The first step, as they say, is a doozy.
Put it down, and back away carefully, as if from a startled cobra--
The system is broken.
Anyone who reaches the presidency (or virtually every elected and appointed office in the land anymore) does so by actually becoming what up until recently was a LEGAL FICTION:
A Corporate Person.
If they do not abjectly serve, they do not rise.
If they manage to rise anyway, they are killed. Ask Mel Carnahan, Paul Wellstone, among other moderate to progressive politicians who dared oppose the then-budding-now-completed corporate/fascist state.
They all had one way private plane rides to their deaths. Usually, their families--or most of the immediate nuclear unit--was with them on the trip.
The last even arguably progressive president--one who would have ended Vietnam and who started issuing Treasury Notes (remember Silver Certificates?), instead of Federal Reserve Notes, had his head blown off in Dallas.

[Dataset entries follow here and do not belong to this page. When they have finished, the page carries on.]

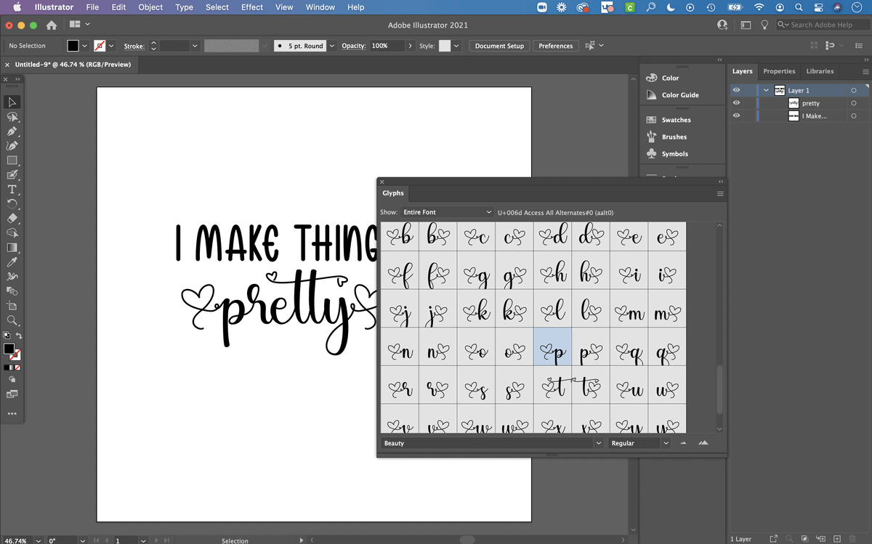872x544 pixels.
Task: Open Document Setup
Action: pyautogui.click(x=499, y=45)
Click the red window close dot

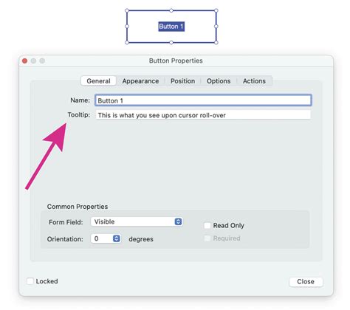24,61
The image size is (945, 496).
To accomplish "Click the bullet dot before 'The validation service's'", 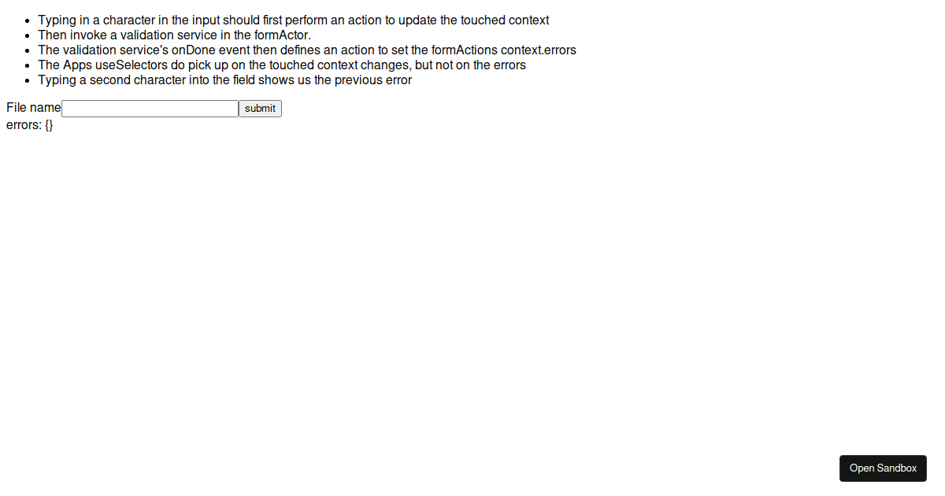I will [28, 50].
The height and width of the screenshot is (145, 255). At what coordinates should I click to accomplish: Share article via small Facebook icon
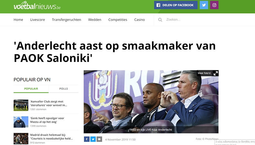[x=87, y=139]
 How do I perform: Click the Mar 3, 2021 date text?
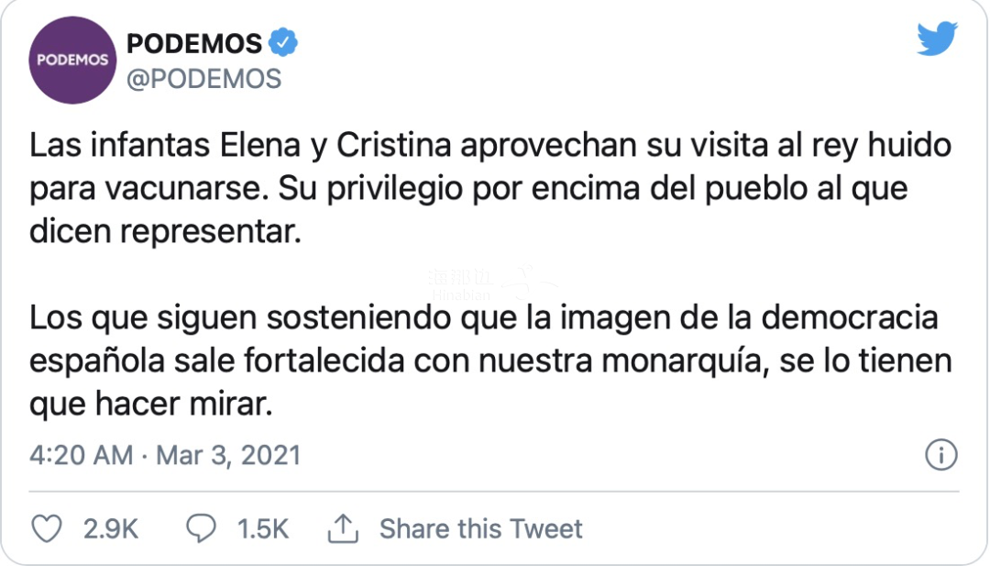pyautogui.click(x=228, y=455)
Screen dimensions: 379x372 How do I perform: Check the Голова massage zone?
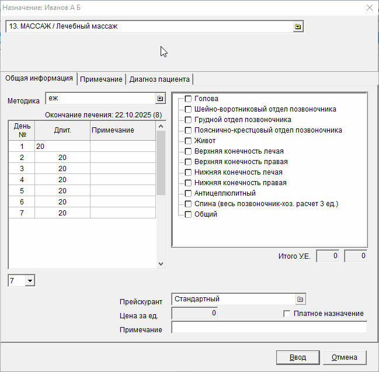(188, 99)
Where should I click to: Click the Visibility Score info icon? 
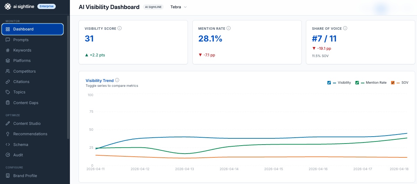tap(120, 28)
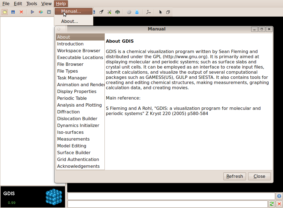The image size is (283, 208).
Task: Open the pie-chart plotting tool
Action: pyautogui.click(x=41, y=12)
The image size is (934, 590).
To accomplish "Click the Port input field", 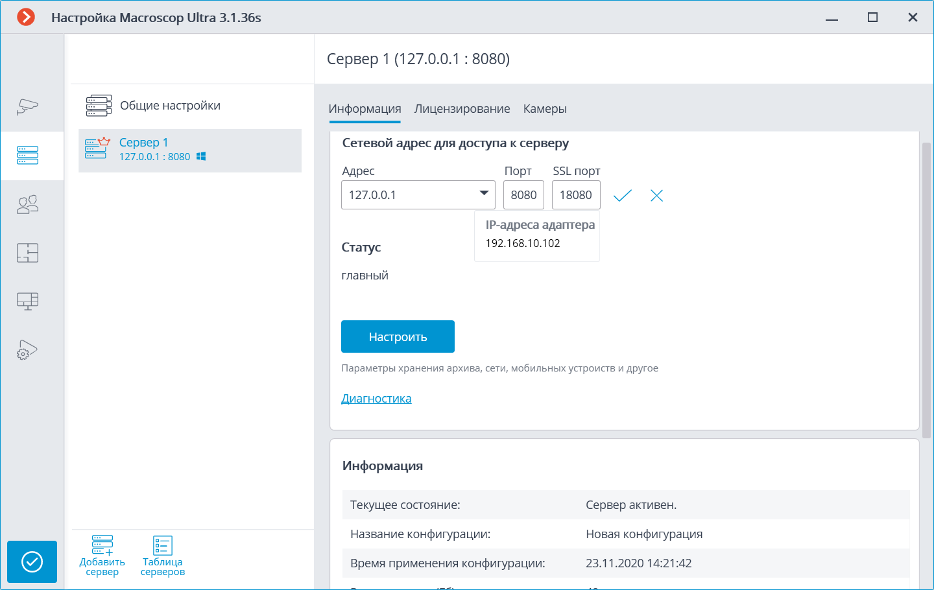I will [523, 195].
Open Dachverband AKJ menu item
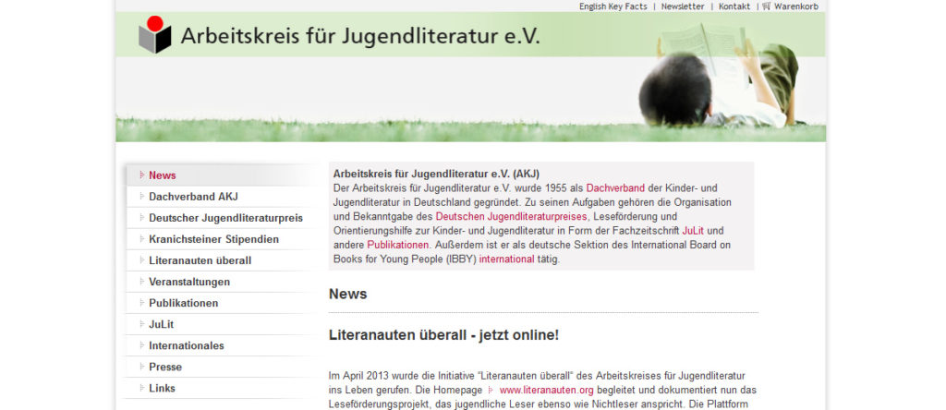This screenshot has height=410, width=946. [x=193, y=197]
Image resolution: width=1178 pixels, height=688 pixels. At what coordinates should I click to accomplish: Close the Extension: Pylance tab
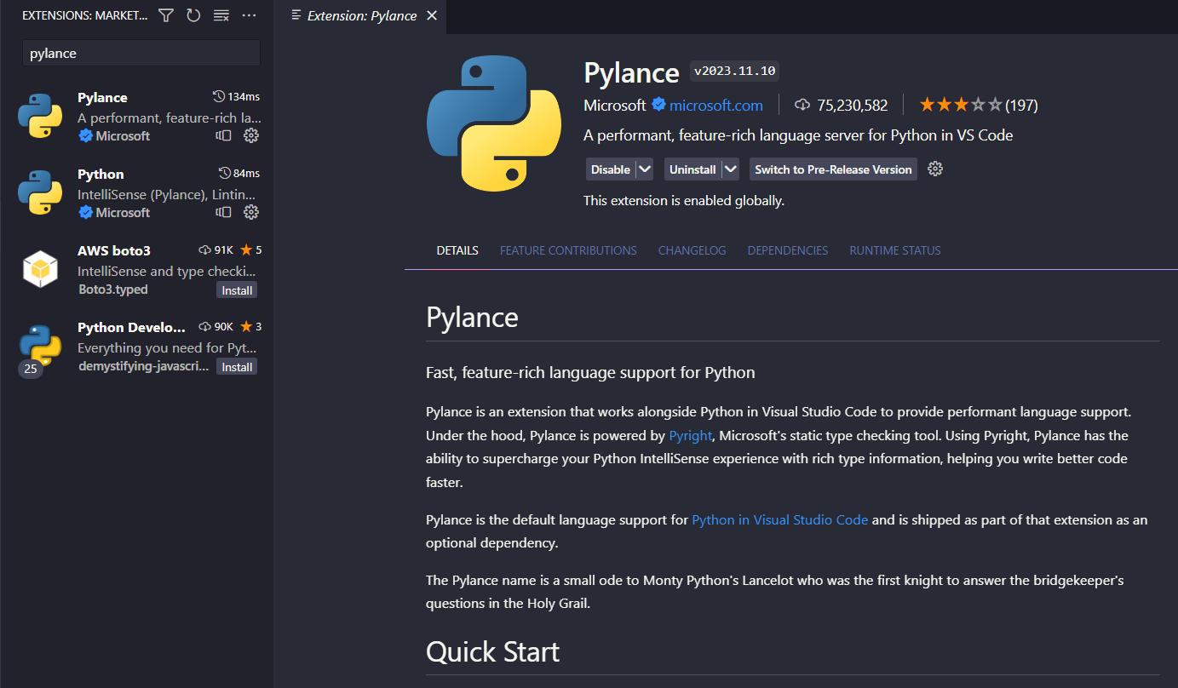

I'm with you, friend. Hector
In Obama's defense, any president today that wants to keep his job and stay alive must obey his higher power, the .001%. The question is, why do we keep depending on representative government to save us when it is so easy to corrupt? Why do we keep playing their rigged little game?
Direct democracy
Please explain what you are talking about? Give us one example of what "direct democracy" would be, how the implementation of such would be carried out and by whom, etc.
And where would your love of guns fit into that whole scheme? I mean, wouldn't the guys with the guns get more "direct democracy" than everyone else?

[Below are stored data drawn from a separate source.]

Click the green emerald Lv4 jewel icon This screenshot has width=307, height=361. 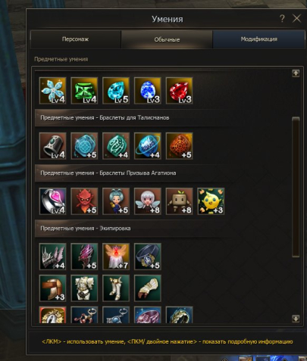pos(84,91)
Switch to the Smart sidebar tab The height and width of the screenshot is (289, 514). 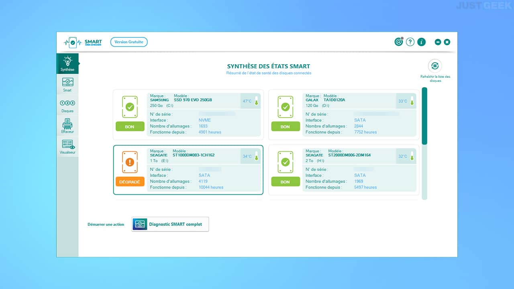coord(67,85)
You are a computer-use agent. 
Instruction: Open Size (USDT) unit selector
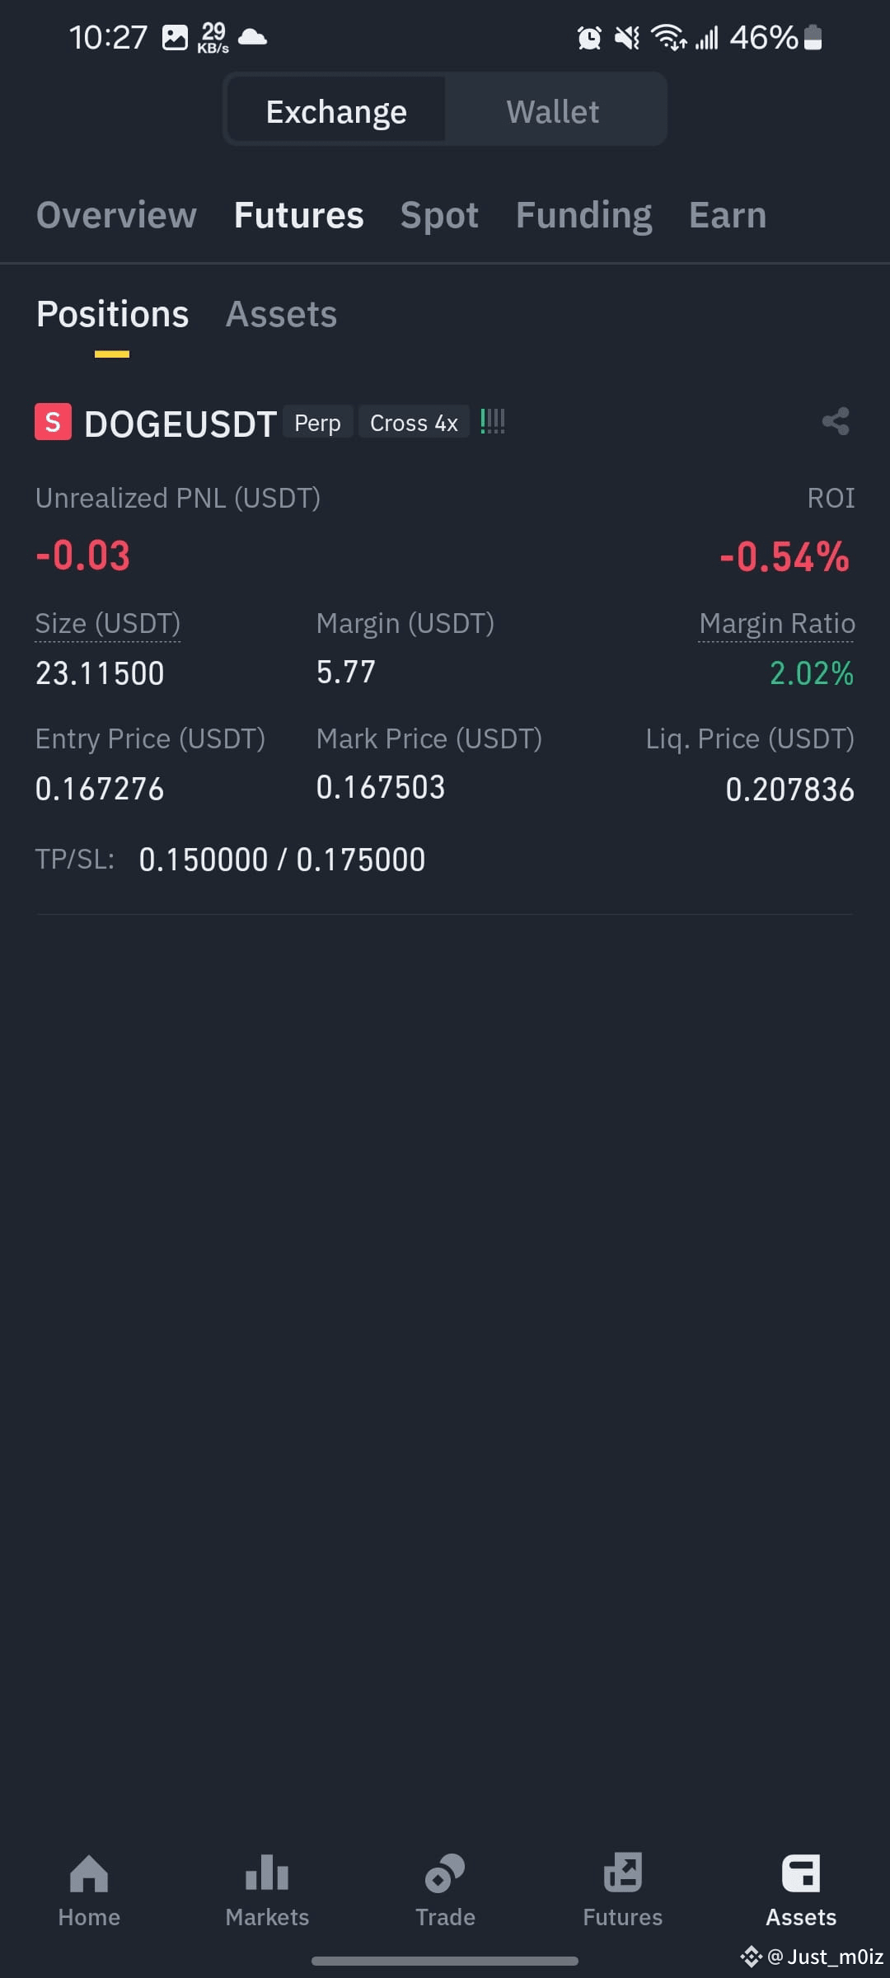(x=108, y=624)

I think the following site will answer your questions and any others you may have:
http://ni4d.us/fossedal_2002
Feedback would be appreciated.
"Please explain what you are talking about? Give us one example of what "direct democracy" would be, how the implementation of such would be carried out and by whom, etc."
There are thousands of examples of direct democracy in demonstrations worldwide, but for one example, go to Wall Street and see it implemented by the 99%.
"And where would your love of guns fit into that whole scheme? I mean, wouldn't the guys with the guns get more "direct democracy" than everyone else?"
I don't love guns any more than I love my electric drill. One is for defense and the other to build a fence, but I get your jab. Countries like Canada, Switzerland, Sweden, Israel are much more democratic and have a proportionally greater number of guns per citizen, yet their crime rates are comparatively much lower than America's.
Too many of us have bought into the narrowed choices of the corporatocracy; the choice between two wholly inappropriate candidates for President.
Maddow and other 'liberal' pundits have expanded their brief to include guiding people away from the what they perceive as the worst choice. Their job as journalist should be to examine the facts instead they end up making unsupported excuses for failed politicians.
Thanks to Jeff Bachman for having the courage and wit to do what Maddow etc. neglected to do.
The next step is to reject the child's bargain of a 'choice of punishments'
and demand the right to elect a real leader.
I don't know why my Porta-Potty suggestion was removed. I'm not affiliated with Porta-Potty in any way. I merely looked up a site which provides an alternative to dumping and peeing in the park as I'd like to see the #OWS movement continue in a respectable manner. Dear #OWS activists: Please get proper facilities. Don't embarass US. We're not animals.
Well I can only 2nd and 3rd the many posts, in regards to the many items the author missed I would however point out that to the authors credit, the list of Obama's crimes is too lengthy to properly cover in one article.
Tried watching Bill Maher, with Rachel Maddow last night at a friends house and had to leave the room, her lame defenses of Obama and Team Democrat, were intolerable. Quite honestly Bill Maher wasn't much better.
Sort of makes you long for the good ole days of the Bush Regime when we were united in our defiance of the evil empire. Does make me believe however that the OWS movement is the by far the best thing going. Power to the People, make the leaders tremble!!